NVAIL Partners present AI Research at ICLR

By Sandra Skaff

This week top AI researchers are gathered in New Orleans, LA, to present their cutting edge research. Our NVAIL partners are among the researchers presenting this work. We highlight here the work of three of these partners, which has been developed with robotics as a target application.


Mila researchers are presenting BabyAI, which is a platform for learning to perform tasks based on language instructions with an expert agent which can intervene to give the learner advice when needed. This work will translate into a future world where robots will live alongside humans, and need to learn from their instructions.

BabyAI comprises 19 levels of tasks, which form a curriculum starting with simple tasks and ending with complex tasks. Curriculum learning is then performed, which means the robot is trained on a simple task initially before moving to a more difficult task. In addition the learner would interact with an expert when needed, based on what task it is attempting to perform. A key aspect of this platform is benchmarking sample complexity, which is one of the biggest problems in training robotics systems today.

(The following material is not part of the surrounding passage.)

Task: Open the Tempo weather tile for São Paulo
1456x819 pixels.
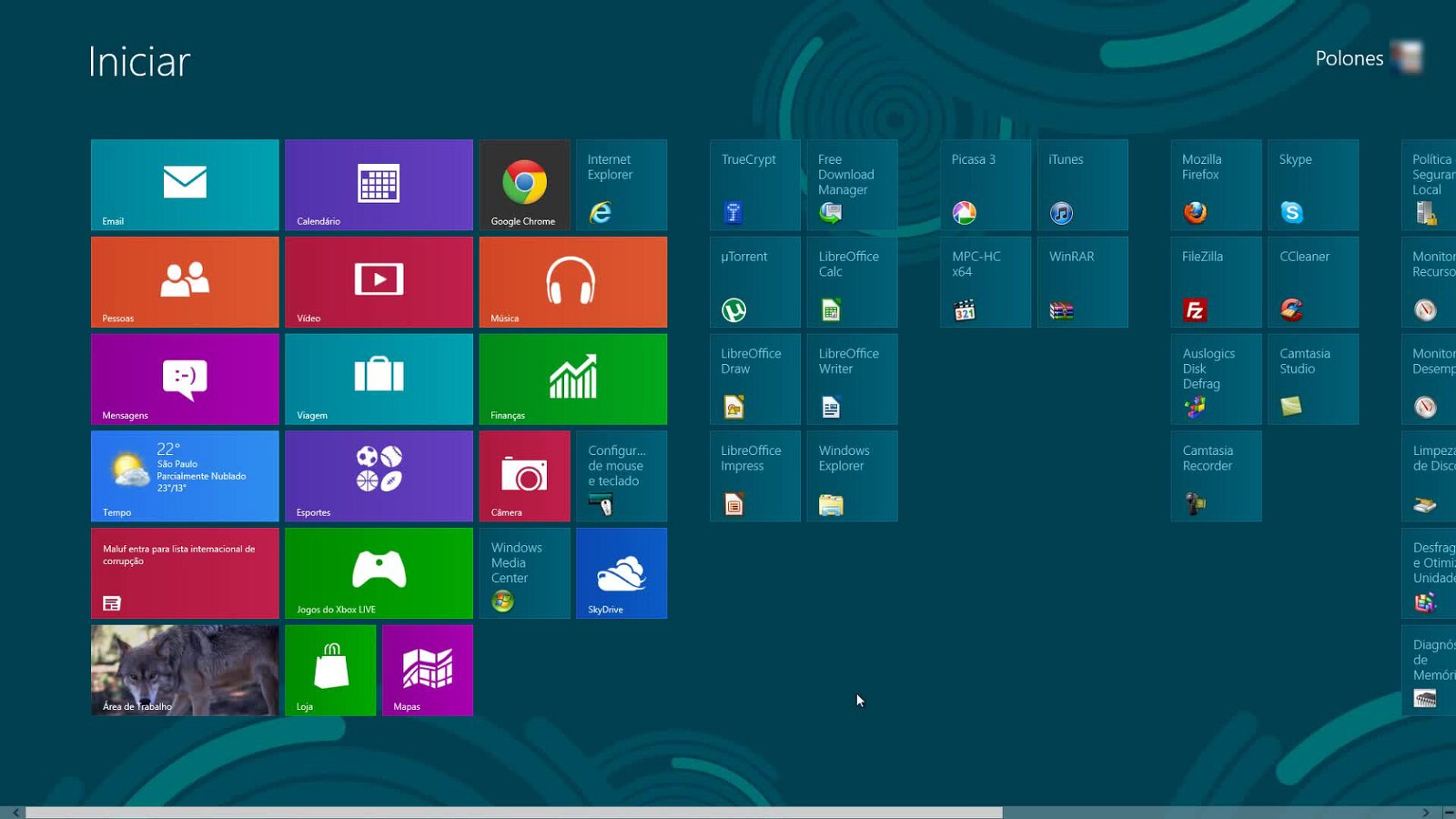Action: point(185,476)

The authors built MiniGrid, which is a partially observable 2D gridworld environment for this research. The environment is populated with entities of different colors, such as the agent, balls, boxes, and doors. In this environment objects can be picked up, dropped and moved around by the agent. The authors train an imitation learning and reinforcement learning algorithm for each of the 19 levels using different initialization seeds, and parallelize these trainings across 20-50 GPUs. Each algorithm instance takes about one week to train on one GPU.

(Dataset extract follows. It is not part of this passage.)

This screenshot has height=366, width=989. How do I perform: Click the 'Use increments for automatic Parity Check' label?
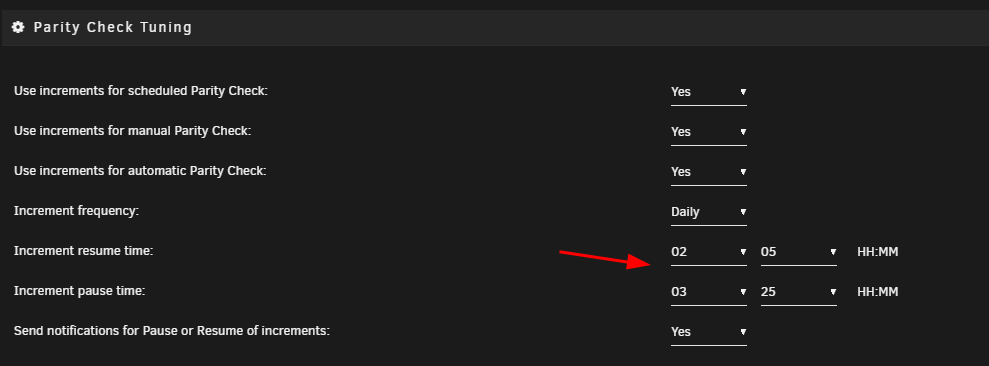(x=140, y=171)
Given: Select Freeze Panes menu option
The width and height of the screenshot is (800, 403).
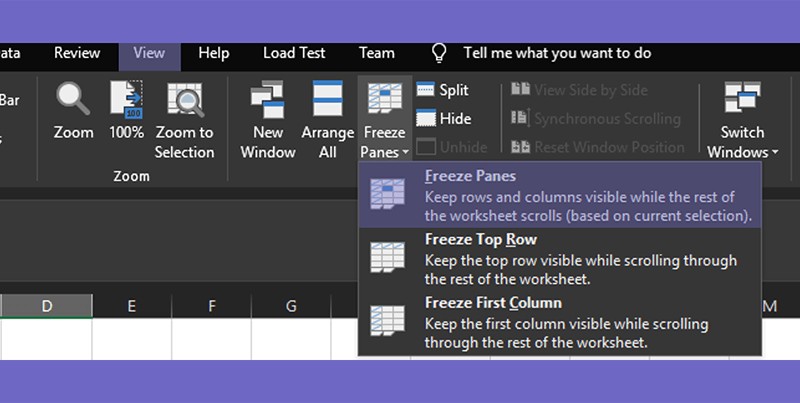Looking at the screenshot, I should click(560, 195).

The authors show that in curriculum learning, moving from training simple to more complex tasks, is more sample efficient than directly training complex tasks. They also show that pre-training generally tends to help if the complex task is a superset of the base task. The paper also shows that interactive learning, which feeds the learner more data for tasks it performs the worst on, does not necessarily improve learning.

In short, generalization and data efficiency are big challenges in deep reinforcement learning. Hundreds of thousands of demonstrations are needed for training an agent on very simple tasks. BabyAI can be used for studying data efficiency in reinforcement learning.

Three BabyAI levels built using the MiniGrid environment. The red triangle represents
the agent, and the light-grey shaded area represents its field of view (partial observation).

UC Berkeley

UC Berkeley is presenting their work on predicting future video frames. Prediction in itself is a key aspect of intelligent systems, and visual prediction is key to advancing robotic systems. If a robot is able to visualize the result of its actions, it will have better chances of searching for the optimal actions.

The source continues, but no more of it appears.